Wednesday, February 09, 2011

China's Low-Income Housing Shortage

By Eric Jackson, Senior Contributor02/09/11 - 06:00 AM EST

NEW YORK (TheStreet) - We often read in Western media about "the Chinese real estate market" as if it was monolithic. But that's as absurd as talking about the U.S. housing market that way.

There are obviously differences between the price of an Upper East Side townhouse and a condo in Miami. Besides geography, there's a huge distinction between the low- and high-end of the market in America today. Just a week ago, Barron's profiled how Florida -- with thousands of foreclosed low-end properties continuing to be dumped onto the market -- was seeing high-end housing in places like Naples and Palm Beach firm and even move up in for some properties.

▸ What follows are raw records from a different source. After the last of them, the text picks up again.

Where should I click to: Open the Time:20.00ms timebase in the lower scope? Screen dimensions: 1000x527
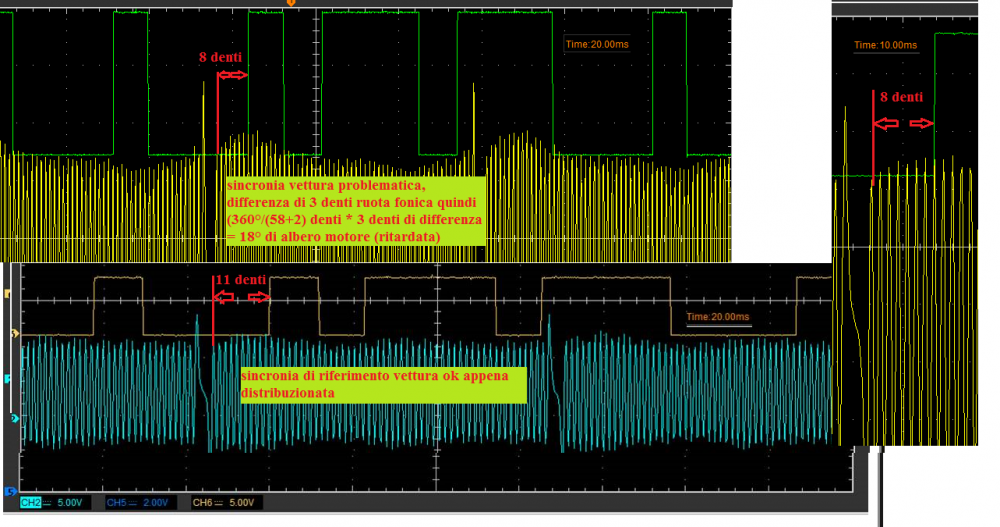(x=717, y=316)
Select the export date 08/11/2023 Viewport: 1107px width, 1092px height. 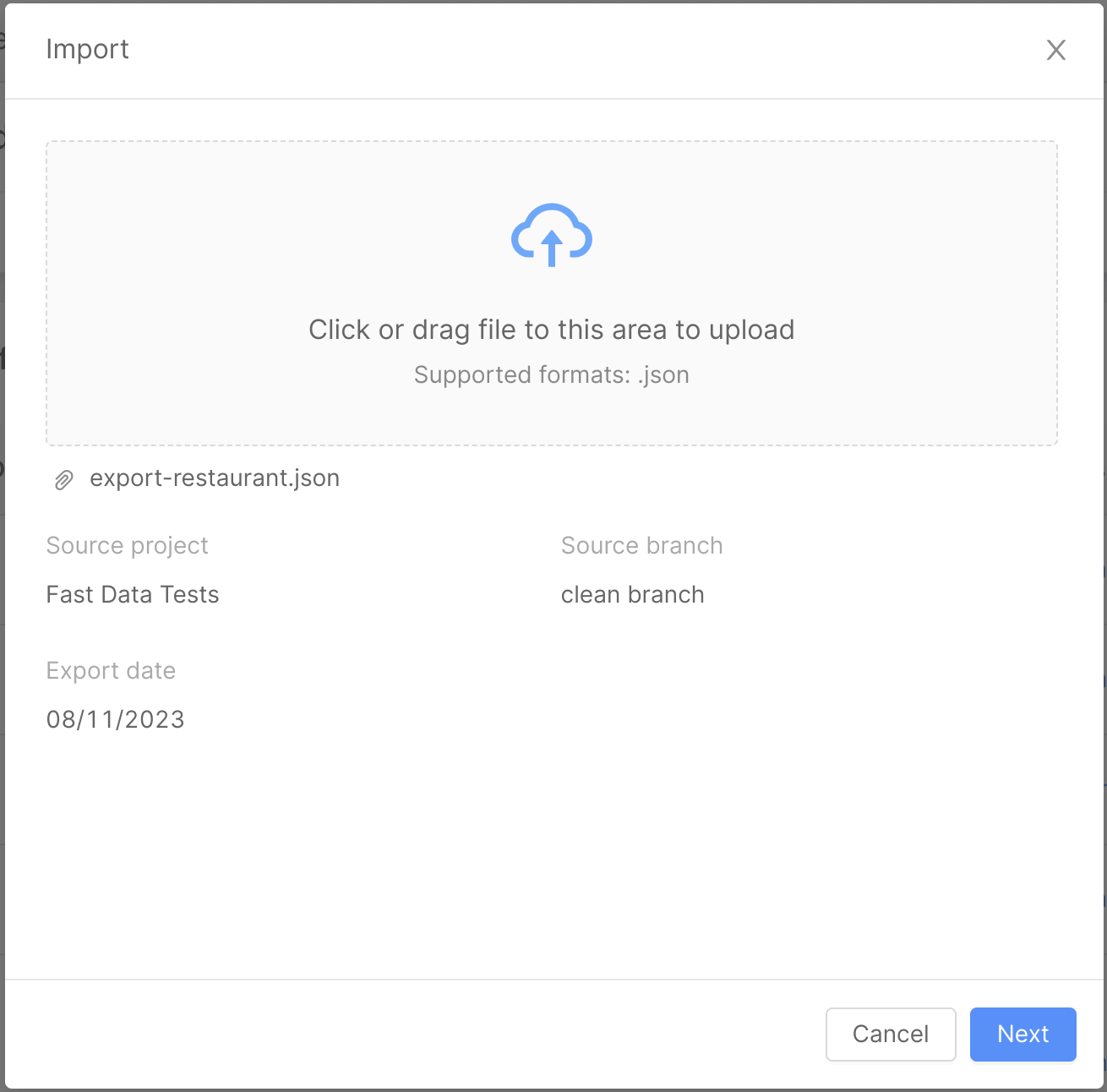coord(115,719)
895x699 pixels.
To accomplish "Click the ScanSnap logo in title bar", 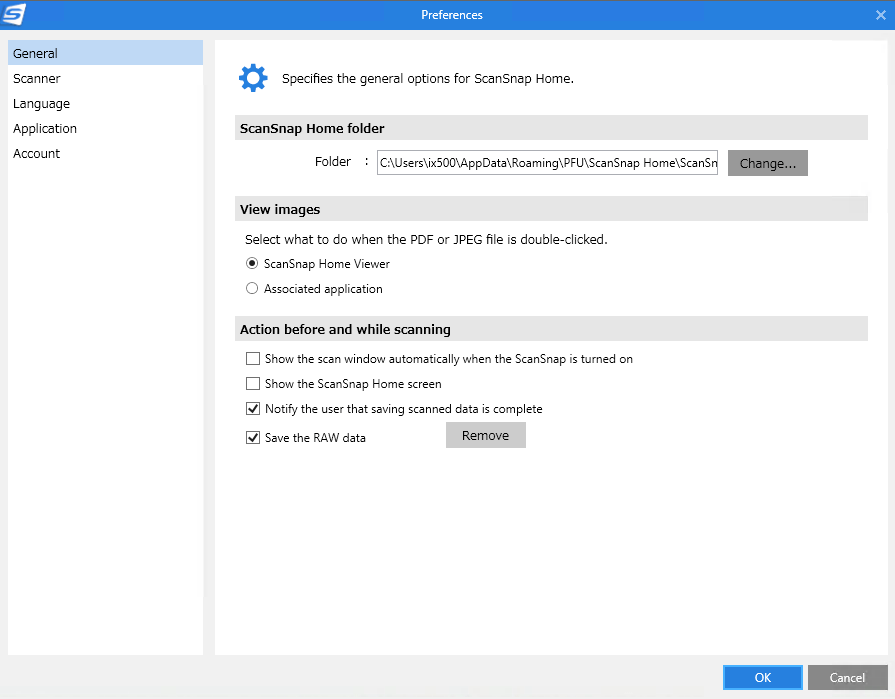I will coord(15,14).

Business School market segmentation principles apply equally to China as they do here. China's real estate market has as many permutations -- from coastal cities to Tier 3 interior cities, and high-income to low-income -- as we do in America.

All the bluster from the China bears over the past year pointing to a real estate bubble has -- more precisely -- been focused on the upper-middle and high-end of the Chinese residential market in the Tier 1 cities of Beijing, Shanghai, Shenzhen and Guangzhou. Those markets were white hot last year and caused the Chinese government to take swift and draconian action, which almost immediately took effect on slowing things down.

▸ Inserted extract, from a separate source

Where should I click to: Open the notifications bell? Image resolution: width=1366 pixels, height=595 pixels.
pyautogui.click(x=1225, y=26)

Although I still don't believe that end of the market is expensive by major Western city standards (like New York, London, Moscow or Hong Kong), the bigger opportunity in the Chinese real estate at the moment is in low-income housing (LIH).

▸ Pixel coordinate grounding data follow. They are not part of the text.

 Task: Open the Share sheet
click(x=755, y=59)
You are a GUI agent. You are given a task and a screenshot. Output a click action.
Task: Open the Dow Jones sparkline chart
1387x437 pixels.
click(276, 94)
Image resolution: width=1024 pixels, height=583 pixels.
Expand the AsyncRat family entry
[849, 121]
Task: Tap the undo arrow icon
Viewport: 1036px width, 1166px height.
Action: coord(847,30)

Looking at the bigger picture, China's government is motivated by the goal of social harmony in the Chinese society. It knows that if it does not achieve this goal, there will be social unrest and protests. This is the goal behind the "protect 8" policy of maintaining at least an 8% growth rate in the annual GDP.

When housing started to rise at the higher end of the residential market last year, it was a concern not just for being a bubble, which might burst down the road but for causing resentment from people at the low-end of the market who found housing less and less affordable.